Report each line of the data that includes the word "computer".

Content starts

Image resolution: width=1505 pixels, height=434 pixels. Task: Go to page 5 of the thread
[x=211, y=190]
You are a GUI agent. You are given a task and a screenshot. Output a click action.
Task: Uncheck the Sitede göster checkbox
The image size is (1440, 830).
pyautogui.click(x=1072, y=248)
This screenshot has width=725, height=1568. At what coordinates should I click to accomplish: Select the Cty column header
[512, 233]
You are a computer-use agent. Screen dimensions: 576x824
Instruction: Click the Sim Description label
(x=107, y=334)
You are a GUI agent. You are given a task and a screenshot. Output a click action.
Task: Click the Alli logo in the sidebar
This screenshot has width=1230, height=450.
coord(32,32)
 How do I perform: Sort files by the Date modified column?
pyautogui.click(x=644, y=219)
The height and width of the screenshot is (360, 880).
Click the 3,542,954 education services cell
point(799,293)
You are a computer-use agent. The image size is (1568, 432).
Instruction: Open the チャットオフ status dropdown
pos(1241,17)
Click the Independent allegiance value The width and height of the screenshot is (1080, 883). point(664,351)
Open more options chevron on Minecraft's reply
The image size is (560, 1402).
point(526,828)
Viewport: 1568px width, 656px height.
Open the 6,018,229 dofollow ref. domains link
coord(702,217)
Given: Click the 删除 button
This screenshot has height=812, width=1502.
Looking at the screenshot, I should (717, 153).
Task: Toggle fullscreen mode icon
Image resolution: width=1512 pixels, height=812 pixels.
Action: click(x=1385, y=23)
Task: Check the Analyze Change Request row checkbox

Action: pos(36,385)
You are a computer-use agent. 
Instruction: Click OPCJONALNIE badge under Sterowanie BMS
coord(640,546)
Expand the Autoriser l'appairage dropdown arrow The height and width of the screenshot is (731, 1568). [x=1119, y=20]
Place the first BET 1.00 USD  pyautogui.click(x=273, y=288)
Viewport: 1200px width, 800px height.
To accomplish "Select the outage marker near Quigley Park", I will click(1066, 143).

Content ends

Expected answer:
You are a computer-use agent. Screen dimensions: 576x824
You are a computer-use agent. The image size is (1568, 432).
You are a computer-use agent. 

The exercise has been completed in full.